Neighbor News
UEA Teachers Overwhelmingly Reject Final UCS Contract Proposal
Teachers Say Final Offer from Utica Community Schools Shows Disrespect for their Work

January 24, 2020, UTICA, Mich. – Utica Education Association (UEA) teachers have overwhelmingly rejected what Utica Community Schools (UCS) stated was their last contract offer in a vote announced this evening. Only 13% of the 1,445 UEA members voted to ratify the contract.
The contract offer from UCS covered a three-year period, including the 2019-20 school year. The UEA and its nearly 1,500 teachers have been without a contract since June 30, 2019 as negotiations have now reached a duration of 11-months, including the last two months in front of a state appointed mediator.

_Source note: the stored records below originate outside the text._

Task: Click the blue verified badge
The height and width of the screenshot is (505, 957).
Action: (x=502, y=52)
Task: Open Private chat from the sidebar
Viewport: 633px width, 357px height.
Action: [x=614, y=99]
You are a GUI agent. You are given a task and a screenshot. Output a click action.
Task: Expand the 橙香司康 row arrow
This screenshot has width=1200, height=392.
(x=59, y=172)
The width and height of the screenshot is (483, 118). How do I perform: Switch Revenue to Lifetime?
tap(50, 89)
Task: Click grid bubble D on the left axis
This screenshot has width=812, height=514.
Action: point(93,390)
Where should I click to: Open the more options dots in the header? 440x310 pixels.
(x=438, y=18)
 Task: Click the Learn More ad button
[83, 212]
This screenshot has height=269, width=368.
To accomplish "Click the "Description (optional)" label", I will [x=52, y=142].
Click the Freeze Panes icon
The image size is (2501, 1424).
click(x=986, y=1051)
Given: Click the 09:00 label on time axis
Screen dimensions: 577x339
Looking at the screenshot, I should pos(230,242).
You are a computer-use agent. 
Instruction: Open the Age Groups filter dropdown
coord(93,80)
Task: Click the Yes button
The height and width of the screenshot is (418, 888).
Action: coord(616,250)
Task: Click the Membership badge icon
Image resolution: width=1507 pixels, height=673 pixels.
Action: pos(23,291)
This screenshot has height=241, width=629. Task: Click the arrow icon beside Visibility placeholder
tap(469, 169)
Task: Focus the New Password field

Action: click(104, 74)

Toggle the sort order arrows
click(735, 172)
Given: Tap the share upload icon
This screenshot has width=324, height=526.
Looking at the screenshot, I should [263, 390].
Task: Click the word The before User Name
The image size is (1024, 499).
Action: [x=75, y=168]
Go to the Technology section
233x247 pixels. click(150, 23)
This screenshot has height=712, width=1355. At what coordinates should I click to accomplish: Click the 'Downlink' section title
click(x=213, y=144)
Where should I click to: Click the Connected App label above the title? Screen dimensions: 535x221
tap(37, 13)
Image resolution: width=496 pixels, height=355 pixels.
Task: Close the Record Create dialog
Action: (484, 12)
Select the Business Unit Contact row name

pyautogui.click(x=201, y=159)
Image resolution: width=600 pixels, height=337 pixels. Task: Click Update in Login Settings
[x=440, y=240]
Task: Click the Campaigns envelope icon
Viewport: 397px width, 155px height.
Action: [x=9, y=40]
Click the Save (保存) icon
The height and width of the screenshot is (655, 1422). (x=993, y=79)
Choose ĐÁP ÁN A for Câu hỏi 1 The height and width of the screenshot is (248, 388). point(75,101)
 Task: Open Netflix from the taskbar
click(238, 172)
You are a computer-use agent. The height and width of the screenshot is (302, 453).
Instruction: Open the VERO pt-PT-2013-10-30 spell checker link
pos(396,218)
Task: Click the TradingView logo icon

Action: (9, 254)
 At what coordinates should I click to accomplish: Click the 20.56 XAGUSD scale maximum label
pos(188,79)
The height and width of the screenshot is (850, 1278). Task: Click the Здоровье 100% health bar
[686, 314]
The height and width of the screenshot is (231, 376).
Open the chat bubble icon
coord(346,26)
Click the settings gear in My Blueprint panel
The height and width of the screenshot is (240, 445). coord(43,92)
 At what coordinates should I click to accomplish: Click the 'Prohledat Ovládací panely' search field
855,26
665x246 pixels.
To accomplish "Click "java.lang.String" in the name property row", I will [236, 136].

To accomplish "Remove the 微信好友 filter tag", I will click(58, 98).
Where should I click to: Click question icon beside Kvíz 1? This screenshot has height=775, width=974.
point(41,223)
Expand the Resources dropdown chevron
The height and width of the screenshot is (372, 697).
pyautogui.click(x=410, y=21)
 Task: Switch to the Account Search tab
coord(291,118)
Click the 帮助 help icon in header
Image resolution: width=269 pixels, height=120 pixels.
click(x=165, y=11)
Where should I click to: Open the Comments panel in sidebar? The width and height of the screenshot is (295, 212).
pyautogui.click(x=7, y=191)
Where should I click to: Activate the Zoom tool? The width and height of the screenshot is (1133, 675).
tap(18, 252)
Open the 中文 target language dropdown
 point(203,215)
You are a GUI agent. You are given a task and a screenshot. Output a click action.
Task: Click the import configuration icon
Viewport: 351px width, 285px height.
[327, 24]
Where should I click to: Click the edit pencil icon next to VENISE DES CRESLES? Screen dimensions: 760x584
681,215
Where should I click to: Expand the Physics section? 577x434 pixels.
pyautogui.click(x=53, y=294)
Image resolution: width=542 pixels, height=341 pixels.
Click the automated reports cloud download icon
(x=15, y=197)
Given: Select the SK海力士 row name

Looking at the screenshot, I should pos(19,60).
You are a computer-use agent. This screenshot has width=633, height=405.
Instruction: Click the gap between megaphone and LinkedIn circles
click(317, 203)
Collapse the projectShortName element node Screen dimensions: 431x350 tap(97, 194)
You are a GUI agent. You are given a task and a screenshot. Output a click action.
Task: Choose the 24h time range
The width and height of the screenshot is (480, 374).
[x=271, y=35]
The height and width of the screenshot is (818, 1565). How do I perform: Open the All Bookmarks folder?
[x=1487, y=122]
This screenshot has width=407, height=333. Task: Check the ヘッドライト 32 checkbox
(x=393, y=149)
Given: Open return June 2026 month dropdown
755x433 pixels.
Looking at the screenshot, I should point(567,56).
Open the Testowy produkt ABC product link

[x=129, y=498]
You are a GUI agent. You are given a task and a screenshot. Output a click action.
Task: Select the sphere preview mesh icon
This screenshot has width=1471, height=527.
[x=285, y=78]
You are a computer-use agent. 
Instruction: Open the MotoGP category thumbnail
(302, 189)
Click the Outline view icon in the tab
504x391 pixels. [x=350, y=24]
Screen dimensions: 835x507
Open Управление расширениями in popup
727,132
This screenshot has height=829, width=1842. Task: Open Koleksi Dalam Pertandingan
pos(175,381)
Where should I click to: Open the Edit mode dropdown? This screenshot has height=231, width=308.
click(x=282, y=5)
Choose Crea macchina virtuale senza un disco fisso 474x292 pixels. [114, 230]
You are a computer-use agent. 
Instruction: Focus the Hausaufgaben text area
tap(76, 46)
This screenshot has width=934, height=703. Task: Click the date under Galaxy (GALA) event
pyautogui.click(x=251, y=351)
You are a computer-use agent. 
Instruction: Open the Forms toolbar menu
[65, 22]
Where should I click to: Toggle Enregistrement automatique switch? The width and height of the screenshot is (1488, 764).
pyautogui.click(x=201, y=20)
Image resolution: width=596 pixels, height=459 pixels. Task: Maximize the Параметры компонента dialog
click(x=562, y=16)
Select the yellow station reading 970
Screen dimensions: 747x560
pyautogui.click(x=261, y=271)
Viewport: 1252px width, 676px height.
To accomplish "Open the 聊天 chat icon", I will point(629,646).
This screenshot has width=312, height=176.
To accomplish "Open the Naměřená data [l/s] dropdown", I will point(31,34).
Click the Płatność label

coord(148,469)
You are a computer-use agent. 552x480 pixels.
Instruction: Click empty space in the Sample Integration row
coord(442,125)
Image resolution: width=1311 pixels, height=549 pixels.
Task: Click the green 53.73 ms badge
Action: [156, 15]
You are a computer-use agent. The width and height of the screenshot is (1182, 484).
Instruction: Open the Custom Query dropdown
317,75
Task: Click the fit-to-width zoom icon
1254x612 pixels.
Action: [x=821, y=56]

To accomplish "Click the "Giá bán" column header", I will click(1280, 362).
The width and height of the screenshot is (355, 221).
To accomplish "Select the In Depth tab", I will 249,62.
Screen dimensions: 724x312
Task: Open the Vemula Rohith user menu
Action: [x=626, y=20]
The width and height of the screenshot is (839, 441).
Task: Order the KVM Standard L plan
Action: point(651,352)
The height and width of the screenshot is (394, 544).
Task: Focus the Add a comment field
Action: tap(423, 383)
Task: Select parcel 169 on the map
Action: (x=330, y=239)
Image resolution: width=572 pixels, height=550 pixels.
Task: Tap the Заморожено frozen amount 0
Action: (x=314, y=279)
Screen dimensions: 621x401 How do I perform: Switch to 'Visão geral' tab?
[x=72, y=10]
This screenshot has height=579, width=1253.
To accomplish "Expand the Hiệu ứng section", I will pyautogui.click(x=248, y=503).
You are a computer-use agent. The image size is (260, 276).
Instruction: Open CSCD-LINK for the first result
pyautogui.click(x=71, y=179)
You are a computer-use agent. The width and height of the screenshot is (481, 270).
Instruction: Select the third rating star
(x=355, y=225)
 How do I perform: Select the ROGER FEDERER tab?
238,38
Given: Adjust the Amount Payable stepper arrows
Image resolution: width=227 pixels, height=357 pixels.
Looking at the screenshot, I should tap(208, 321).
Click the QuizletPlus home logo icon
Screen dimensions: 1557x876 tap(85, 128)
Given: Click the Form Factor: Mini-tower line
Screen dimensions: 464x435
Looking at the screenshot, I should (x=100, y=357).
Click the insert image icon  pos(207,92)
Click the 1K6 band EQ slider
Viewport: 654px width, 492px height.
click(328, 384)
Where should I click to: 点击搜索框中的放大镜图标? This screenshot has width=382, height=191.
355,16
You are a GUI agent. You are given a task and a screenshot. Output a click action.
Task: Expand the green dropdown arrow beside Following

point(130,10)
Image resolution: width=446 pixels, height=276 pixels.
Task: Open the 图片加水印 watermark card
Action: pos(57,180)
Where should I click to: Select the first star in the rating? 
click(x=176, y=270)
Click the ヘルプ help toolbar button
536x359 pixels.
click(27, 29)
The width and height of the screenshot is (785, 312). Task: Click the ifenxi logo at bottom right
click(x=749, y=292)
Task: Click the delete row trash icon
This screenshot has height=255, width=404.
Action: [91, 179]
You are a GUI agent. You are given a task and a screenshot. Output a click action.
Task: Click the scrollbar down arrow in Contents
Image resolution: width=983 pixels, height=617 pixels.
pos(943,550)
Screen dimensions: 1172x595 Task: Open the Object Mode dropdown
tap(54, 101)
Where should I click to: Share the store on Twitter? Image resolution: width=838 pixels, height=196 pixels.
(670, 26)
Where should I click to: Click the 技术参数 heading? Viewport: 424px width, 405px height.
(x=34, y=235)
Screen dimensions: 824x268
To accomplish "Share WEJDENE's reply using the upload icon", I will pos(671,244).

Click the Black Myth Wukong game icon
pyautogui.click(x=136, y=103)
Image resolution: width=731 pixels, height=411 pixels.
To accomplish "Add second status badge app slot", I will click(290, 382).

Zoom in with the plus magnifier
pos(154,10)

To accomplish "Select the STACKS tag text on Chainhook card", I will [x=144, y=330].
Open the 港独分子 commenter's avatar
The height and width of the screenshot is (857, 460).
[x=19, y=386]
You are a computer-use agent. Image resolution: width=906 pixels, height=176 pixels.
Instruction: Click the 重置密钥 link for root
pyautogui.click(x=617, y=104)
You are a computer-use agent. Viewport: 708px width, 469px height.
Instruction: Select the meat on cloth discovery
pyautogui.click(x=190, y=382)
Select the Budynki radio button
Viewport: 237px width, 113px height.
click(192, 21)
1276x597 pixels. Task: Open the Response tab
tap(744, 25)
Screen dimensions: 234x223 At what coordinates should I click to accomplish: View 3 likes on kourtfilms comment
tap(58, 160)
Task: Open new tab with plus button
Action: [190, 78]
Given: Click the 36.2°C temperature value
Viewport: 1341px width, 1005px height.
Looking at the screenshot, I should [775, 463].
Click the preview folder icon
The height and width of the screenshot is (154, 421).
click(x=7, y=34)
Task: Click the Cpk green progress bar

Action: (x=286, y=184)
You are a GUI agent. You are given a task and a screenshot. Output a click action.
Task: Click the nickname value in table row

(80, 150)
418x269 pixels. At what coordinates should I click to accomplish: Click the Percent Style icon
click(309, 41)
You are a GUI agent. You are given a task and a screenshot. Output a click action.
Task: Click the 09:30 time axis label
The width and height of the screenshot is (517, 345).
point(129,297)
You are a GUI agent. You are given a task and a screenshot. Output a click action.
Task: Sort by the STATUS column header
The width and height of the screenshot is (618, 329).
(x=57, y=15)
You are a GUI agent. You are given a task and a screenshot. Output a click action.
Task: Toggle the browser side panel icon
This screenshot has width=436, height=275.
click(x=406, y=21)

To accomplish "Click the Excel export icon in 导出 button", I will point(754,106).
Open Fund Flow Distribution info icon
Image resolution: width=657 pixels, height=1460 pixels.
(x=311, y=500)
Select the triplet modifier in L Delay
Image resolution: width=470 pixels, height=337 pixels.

“This vote to reject the District’s take-it-or-leave-it-offer showed this process has made our teachers unhappy, devalued and disenfranchised,” said UEA President Liza Parkinson, who defined the UCS final offer as a “slap in the face of teachers who have been making major salary concessions in the school district for the past nine years. More importantly, this offer showed disrespect for our children who deserve a classroom where their teachers are paid what they’re worth and who aren’t looking at retiring early or moving to another school district. We’ve lost 13 of these teachers already this year. This is unprecedented in UCS.”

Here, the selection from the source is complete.